Reproduce word for word the part of the records that opens with the line containing "Locate an element" and closes with the line containing "y-tick-label: −10 is", both of those lines included, and nothing else.

#### PROVIDED DATA ####

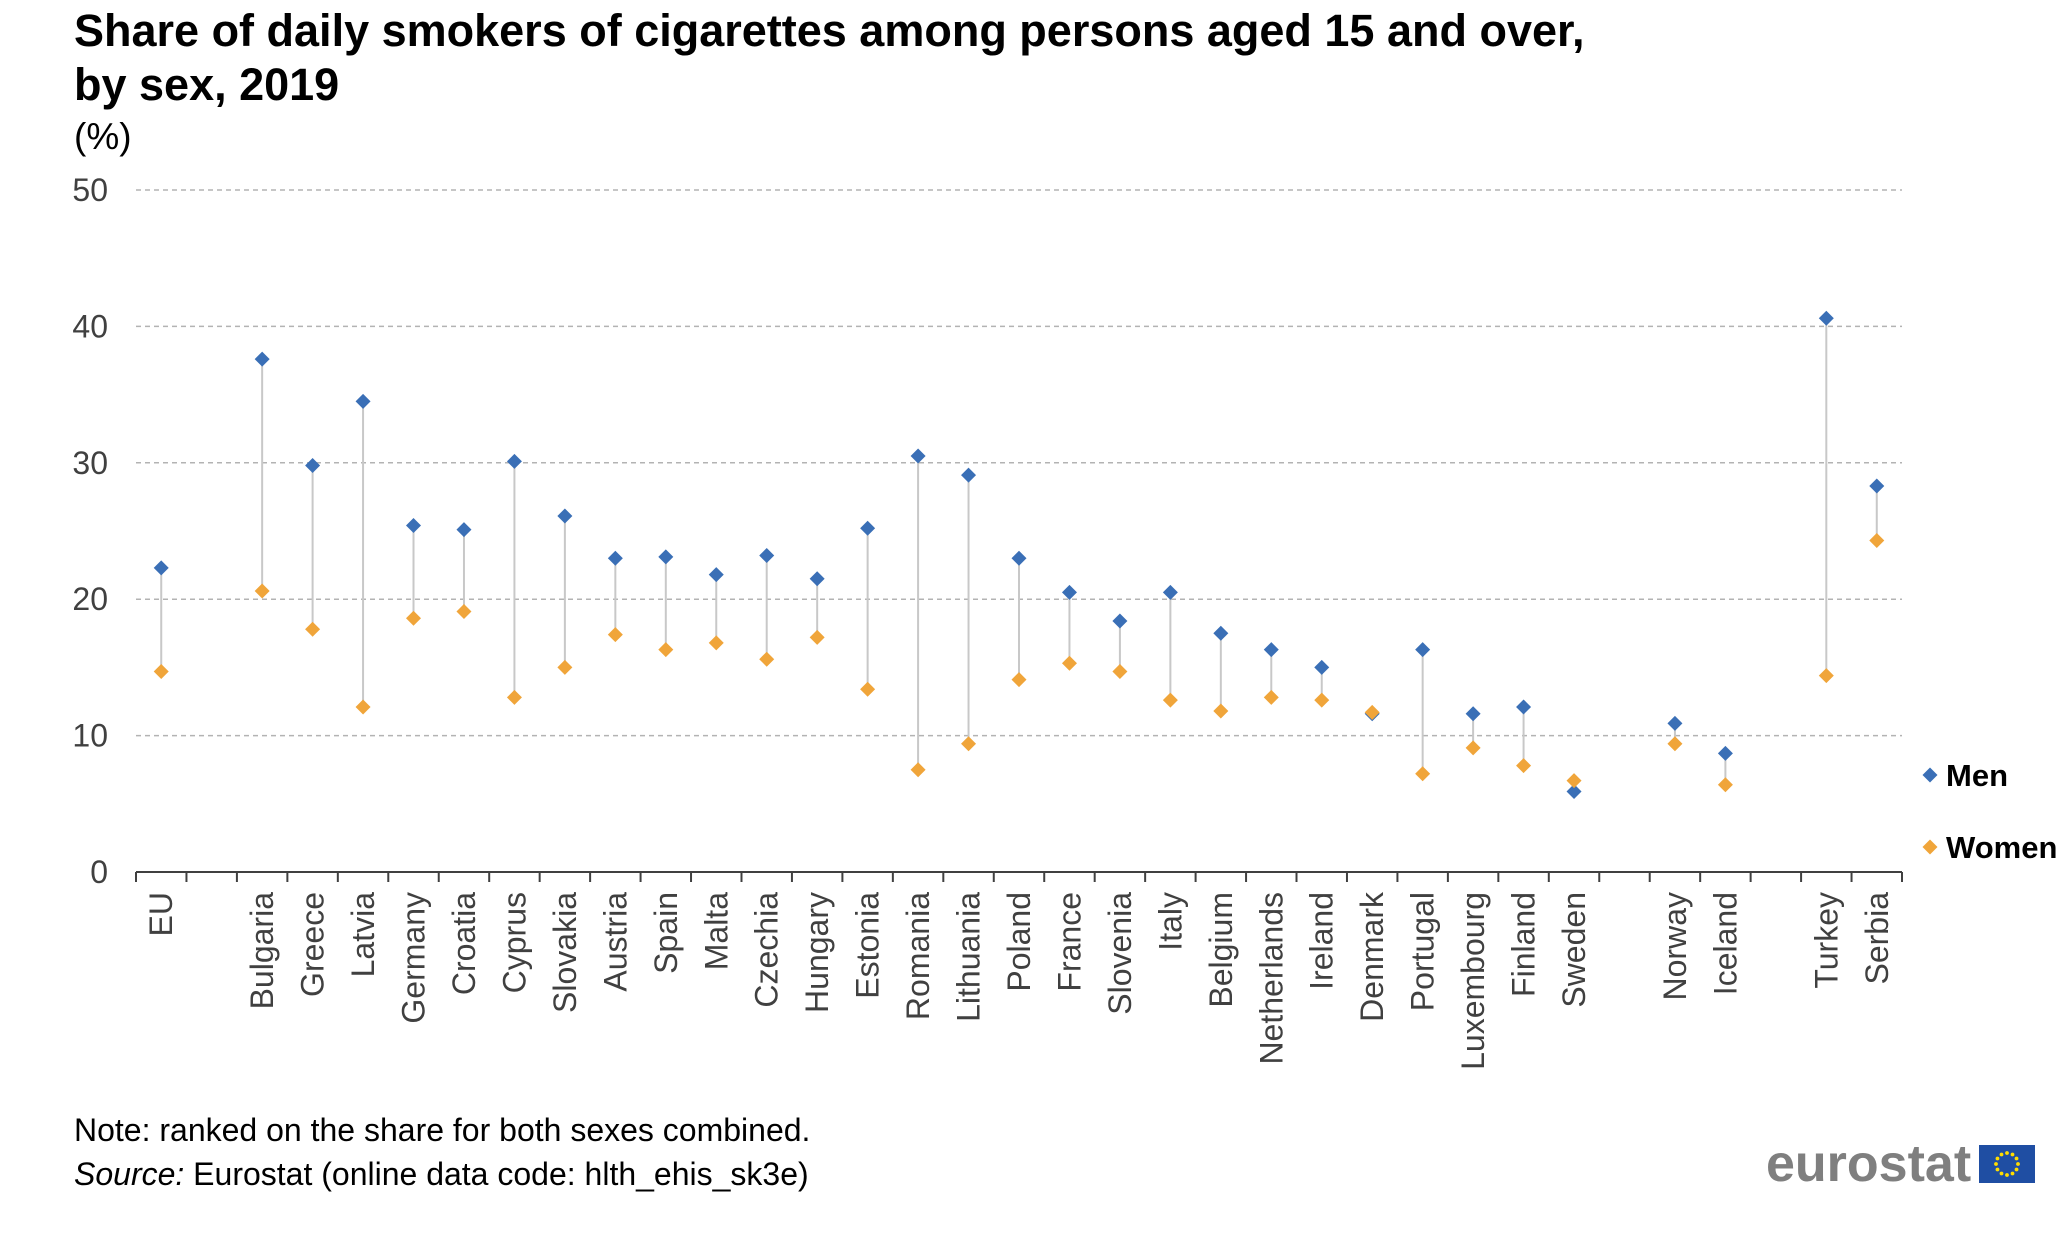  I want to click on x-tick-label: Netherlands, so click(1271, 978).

####
#### PROVIDED DATA ####

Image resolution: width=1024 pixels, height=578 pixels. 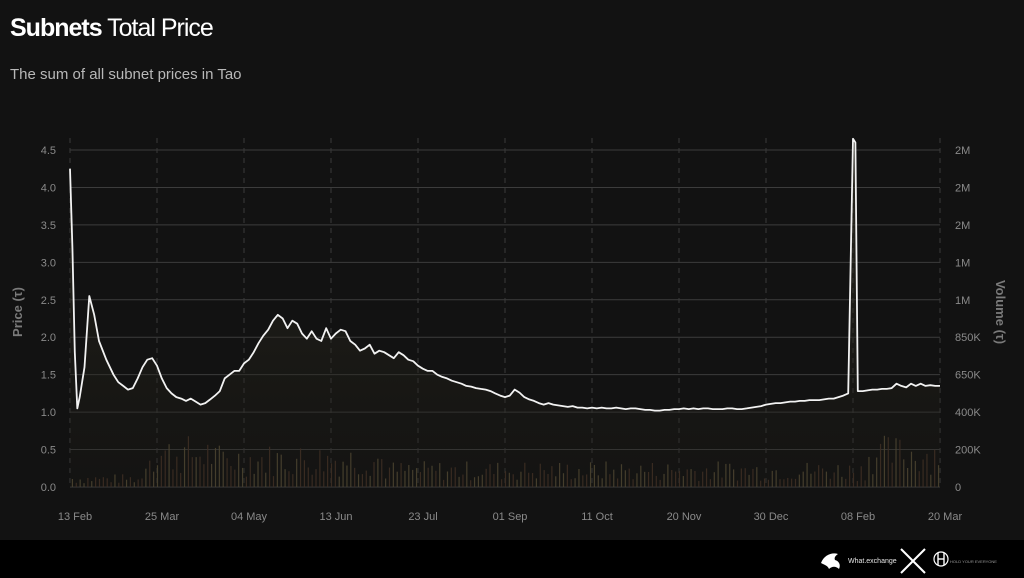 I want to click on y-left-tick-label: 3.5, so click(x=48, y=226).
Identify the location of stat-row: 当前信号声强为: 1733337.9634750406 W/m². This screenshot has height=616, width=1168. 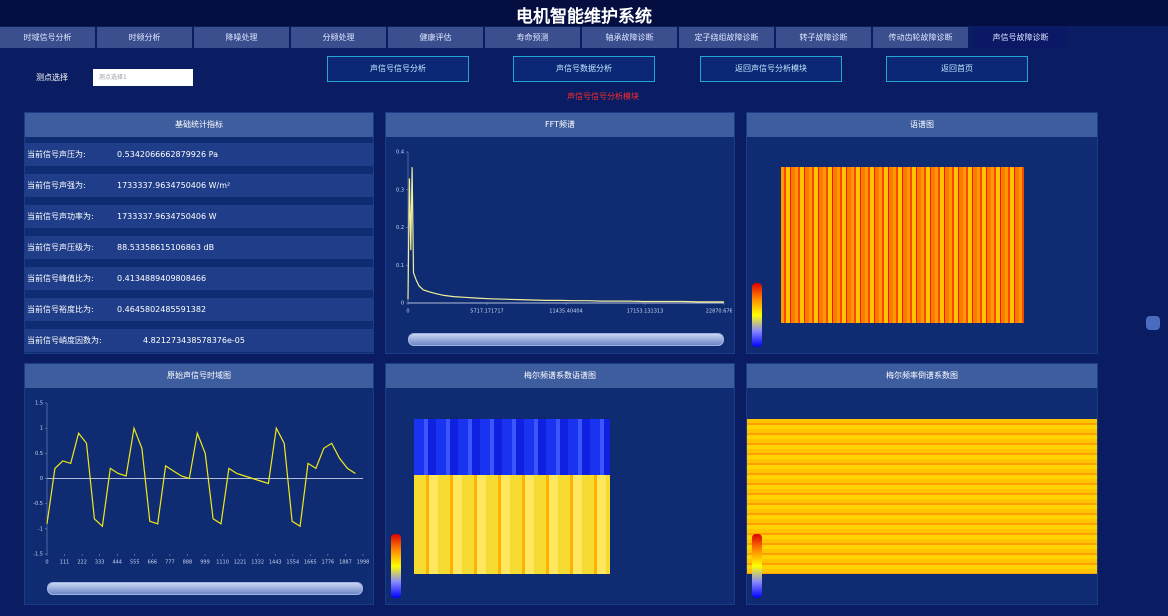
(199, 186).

####
#### PROVIDED DATA ####

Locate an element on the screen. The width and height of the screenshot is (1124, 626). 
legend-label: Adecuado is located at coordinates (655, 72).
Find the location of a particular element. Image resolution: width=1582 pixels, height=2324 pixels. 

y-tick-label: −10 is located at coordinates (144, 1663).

####

(TASK SOLUTION):
Locate an element on the screen. The width and height of the screenshot is (1124, 626). 
legend-label: Adecuado is located at coordinates (655, 72).
Find the location of a particular element. Image resolution: width=1582 pixels, height=2324 pixels. 

y-tick-label: −10 is located at coordinates (144, 1663).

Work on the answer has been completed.